- Given records
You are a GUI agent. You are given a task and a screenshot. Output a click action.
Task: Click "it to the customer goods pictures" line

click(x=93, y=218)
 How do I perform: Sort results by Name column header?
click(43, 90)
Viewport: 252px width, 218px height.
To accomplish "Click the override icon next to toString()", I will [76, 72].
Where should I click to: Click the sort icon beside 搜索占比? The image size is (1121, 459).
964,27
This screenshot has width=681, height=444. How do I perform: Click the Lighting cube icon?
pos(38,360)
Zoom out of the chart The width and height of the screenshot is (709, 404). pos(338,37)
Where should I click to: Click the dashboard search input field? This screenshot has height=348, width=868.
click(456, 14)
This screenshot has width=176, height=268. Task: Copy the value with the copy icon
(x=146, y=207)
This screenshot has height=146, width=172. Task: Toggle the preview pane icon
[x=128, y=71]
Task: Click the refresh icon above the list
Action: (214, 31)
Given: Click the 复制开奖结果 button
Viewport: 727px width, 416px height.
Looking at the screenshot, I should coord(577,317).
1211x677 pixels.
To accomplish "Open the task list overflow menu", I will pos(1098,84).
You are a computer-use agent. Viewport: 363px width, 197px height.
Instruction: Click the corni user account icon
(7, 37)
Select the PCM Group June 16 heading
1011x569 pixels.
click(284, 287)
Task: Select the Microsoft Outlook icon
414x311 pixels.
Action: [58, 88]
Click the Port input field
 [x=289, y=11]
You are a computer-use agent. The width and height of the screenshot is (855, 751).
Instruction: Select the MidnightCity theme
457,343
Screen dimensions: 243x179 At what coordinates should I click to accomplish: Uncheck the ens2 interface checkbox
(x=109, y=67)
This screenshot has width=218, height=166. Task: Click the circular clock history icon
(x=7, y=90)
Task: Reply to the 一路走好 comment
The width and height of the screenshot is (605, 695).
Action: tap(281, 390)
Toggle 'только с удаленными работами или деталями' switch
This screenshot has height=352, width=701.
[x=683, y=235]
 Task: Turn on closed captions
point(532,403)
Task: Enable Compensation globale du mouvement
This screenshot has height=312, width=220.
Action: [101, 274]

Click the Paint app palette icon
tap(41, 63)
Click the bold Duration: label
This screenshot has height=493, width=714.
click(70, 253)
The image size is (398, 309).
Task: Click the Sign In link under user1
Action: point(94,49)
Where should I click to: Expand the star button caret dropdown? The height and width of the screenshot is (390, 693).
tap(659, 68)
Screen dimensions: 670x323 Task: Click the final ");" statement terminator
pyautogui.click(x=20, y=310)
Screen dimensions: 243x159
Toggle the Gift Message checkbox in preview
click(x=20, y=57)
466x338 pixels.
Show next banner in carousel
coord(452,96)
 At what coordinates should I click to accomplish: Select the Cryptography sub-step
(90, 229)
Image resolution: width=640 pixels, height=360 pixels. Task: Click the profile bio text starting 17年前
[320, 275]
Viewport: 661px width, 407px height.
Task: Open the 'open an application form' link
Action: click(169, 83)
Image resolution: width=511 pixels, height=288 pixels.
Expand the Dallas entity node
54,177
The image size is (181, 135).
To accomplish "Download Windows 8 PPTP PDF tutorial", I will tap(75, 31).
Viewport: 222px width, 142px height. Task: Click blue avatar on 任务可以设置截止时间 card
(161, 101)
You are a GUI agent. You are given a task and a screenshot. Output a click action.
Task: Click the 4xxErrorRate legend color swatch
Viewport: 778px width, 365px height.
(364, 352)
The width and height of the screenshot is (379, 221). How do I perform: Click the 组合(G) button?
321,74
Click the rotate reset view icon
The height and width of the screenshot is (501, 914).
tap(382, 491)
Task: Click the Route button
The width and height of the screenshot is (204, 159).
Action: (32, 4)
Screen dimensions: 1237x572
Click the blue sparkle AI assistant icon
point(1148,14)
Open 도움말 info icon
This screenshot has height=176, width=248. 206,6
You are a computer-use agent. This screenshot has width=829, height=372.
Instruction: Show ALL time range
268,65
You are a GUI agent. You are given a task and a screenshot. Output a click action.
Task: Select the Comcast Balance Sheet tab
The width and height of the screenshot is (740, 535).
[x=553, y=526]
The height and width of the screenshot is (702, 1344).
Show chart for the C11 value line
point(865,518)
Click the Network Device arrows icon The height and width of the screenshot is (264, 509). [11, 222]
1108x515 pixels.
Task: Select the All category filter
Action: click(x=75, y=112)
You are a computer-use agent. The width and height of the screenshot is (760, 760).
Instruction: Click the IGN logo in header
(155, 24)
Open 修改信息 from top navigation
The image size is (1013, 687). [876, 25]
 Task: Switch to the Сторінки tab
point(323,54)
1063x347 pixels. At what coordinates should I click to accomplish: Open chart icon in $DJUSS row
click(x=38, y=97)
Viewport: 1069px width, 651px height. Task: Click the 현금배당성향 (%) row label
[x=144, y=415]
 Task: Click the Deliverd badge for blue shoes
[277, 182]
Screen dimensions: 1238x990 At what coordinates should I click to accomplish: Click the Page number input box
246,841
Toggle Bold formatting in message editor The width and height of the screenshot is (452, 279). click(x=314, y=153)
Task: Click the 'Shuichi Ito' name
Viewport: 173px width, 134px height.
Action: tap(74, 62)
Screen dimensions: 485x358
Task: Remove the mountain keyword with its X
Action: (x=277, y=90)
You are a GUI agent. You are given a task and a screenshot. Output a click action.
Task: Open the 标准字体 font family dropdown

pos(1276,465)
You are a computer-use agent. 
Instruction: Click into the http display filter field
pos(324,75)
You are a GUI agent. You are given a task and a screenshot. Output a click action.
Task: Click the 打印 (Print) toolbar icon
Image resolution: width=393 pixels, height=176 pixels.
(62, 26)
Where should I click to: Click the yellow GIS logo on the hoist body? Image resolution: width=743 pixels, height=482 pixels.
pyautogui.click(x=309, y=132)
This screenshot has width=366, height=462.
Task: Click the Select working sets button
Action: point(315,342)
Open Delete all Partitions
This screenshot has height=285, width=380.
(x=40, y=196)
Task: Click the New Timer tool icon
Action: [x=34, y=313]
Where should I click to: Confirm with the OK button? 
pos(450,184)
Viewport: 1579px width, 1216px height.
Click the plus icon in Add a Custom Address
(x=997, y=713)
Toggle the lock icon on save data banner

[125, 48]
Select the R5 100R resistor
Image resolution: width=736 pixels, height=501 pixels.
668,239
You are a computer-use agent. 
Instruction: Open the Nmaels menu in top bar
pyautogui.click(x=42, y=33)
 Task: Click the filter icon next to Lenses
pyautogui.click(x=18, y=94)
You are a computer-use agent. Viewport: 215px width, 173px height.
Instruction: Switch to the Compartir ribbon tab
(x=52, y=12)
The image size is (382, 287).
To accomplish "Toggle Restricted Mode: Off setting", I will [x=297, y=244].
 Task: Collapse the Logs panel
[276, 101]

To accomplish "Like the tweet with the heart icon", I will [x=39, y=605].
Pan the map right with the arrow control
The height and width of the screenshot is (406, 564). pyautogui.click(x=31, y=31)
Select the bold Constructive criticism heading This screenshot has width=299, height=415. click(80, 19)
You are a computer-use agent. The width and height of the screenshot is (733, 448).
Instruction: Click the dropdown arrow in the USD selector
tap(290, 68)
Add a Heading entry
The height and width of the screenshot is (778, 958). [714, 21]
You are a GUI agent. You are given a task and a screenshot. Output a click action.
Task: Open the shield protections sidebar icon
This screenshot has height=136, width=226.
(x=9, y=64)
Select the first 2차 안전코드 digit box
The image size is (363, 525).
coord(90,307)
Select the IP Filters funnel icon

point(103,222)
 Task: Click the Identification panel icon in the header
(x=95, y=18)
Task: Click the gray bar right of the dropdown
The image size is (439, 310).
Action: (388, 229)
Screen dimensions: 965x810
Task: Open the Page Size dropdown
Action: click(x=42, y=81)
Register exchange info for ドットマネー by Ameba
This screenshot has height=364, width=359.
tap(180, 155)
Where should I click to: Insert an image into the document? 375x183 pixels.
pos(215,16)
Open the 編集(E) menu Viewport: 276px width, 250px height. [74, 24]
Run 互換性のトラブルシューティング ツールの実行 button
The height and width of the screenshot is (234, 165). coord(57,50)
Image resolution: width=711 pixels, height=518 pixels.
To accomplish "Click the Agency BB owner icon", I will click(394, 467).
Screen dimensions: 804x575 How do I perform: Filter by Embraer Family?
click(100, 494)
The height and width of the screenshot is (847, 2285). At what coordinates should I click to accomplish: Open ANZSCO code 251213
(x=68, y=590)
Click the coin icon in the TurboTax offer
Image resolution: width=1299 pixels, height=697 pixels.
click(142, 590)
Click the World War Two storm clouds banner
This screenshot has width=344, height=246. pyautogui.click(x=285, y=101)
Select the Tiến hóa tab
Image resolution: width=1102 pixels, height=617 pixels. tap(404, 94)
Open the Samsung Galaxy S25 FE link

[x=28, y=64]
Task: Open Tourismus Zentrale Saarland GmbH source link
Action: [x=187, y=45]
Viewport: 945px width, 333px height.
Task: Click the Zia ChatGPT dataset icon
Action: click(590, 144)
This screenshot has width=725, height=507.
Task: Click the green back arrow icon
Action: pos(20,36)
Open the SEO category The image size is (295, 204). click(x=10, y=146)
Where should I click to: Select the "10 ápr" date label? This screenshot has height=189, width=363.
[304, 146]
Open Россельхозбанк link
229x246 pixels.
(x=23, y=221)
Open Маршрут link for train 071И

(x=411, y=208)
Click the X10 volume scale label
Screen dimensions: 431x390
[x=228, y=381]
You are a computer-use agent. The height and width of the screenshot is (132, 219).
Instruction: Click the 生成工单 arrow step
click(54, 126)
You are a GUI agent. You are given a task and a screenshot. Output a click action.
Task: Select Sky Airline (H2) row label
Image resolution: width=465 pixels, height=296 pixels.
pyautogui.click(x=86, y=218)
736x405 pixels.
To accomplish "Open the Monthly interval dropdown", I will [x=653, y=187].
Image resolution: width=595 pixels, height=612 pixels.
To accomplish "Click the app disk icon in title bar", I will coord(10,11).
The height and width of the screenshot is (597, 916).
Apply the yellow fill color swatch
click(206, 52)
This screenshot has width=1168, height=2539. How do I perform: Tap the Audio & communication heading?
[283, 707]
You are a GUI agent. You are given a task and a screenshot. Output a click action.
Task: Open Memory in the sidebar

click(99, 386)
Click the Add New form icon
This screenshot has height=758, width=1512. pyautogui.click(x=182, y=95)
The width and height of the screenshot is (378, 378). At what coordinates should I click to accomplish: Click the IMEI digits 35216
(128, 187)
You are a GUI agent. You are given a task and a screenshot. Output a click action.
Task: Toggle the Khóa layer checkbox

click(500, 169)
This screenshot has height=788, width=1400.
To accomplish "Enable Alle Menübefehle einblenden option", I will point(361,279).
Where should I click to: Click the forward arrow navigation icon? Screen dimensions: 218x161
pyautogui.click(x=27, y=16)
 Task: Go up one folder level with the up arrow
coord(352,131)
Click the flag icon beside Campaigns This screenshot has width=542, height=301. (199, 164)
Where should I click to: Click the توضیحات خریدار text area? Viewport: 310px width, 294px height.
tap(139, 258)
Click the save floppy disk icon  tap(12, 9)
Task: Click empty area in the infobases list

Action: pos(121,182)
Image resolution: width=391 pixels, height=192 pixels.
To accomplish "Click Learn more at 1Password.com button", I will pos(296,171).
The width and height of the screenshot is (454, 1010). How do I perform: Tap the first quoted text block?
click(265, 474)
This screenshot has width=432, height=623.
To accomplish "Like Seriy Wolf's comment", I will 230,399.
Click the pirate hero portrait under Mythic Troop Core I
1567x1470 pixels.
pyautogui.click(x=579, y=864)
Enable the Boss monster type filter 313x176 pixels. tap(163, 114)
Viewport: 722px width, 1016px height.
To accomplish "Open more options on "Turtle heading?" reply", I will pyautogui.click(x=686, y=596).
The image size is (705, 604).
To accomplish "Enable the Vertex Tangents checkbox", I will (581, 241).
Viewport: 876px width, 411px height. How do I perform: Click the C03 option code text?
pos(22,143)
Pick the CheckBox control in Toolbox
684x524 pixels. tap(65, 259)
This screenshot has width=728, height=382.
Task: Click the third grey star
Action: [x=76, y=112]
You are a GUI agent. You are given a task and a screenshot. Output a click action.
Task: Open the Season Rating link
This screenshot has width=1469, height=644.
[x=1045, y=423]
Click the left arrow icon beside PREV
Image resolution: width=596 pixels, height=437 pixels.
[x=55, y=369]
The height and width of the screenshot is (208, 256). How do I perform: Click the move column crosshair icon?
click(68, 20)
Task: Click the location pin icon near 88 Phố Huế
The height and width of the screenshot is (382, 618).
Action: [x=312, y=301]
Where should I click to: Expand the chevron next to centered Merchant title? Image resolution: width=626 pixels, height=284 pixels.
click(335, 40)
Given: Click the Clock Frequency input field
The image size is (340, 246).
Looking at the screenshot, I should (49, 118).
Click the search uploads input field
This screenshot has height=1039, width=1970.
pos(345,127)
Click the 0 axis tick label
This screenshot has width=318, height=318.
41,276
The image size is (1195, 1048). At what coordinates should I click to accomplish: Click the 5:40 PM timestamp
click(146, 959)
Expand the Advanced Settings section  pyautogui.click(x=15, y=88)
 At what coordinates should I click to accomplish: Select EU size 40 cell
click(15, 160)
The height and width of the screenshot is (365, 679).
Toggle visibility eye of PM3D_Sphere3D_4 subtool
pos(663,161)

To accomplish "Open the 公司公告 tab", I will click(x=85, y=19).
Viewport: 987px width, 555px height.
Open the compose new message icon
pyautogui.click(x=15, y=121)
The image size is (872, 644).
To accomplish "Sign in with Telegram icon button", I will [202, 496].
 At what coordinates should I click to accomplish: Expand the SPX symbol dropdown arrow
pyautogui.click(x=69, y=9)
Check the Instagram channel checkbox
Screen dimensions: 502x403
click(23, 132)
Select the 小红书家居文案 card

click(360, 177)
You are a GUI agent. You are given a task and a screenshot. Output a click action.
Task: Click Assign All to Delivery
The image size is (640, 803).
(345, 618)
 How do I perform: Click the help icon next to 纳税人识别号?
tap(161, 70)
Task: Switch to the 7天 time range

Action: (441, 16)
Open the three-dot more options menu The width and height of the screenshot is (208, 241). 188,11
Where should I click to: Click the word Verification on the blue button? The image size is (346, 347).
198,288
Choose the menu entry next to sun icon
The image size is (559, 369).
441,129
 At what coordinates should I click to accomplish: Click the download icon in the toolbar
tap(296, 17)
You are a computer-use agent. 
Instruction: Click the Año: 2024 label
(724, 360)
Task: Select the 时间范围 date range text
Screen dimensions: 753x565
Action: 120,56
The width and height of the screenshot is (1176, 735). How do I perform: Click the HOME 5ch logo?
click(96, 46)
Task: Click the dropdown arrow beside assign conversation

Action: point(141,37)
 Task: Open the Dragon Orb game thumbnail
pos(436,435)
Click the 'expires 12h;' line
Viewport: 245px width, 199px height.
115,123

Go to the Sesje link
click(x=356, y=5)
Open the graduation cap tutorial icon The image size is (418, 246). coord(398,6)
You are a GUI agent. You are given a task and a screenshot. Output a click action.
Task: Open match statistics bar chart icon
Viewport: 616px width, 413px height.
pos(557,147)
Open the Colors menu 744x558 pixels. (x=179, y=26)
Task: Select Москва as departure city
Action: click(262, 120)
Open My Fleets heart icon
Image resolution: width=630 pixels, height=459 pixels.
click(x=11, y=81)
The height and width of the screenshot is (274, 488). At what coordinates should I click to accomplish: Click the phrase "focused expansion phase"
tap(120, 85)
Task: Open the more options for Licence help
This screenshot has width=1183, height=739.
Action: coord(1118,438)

- Required work
When you come to the line containing "Zoom out of", give it and stop; before that, repeat each line of the material exactly from the first one.

- Response area
You are a GUI agent. You are given a task and a screenshot. Output a click action.
Task: Click "it to the customer goods pictures" line

click(x=93, y=218)
 How do I perform: Sort results by Name column header?
click(43, 90)
Viewport: 252px width, 218px height.
To accomplish "Click the override icon next to toString()", I will [76, 72].
Where should I click to: Click the sort icon beside 搜索占比? The image size is (1121, 459).
964,27
This screenshot has width=681, height=444. How do I perform: Click the Lighting cube icon?
pos(38,360)
Zoom out of the chart The width and height of the screenshot is (709, 404). pos(338,37)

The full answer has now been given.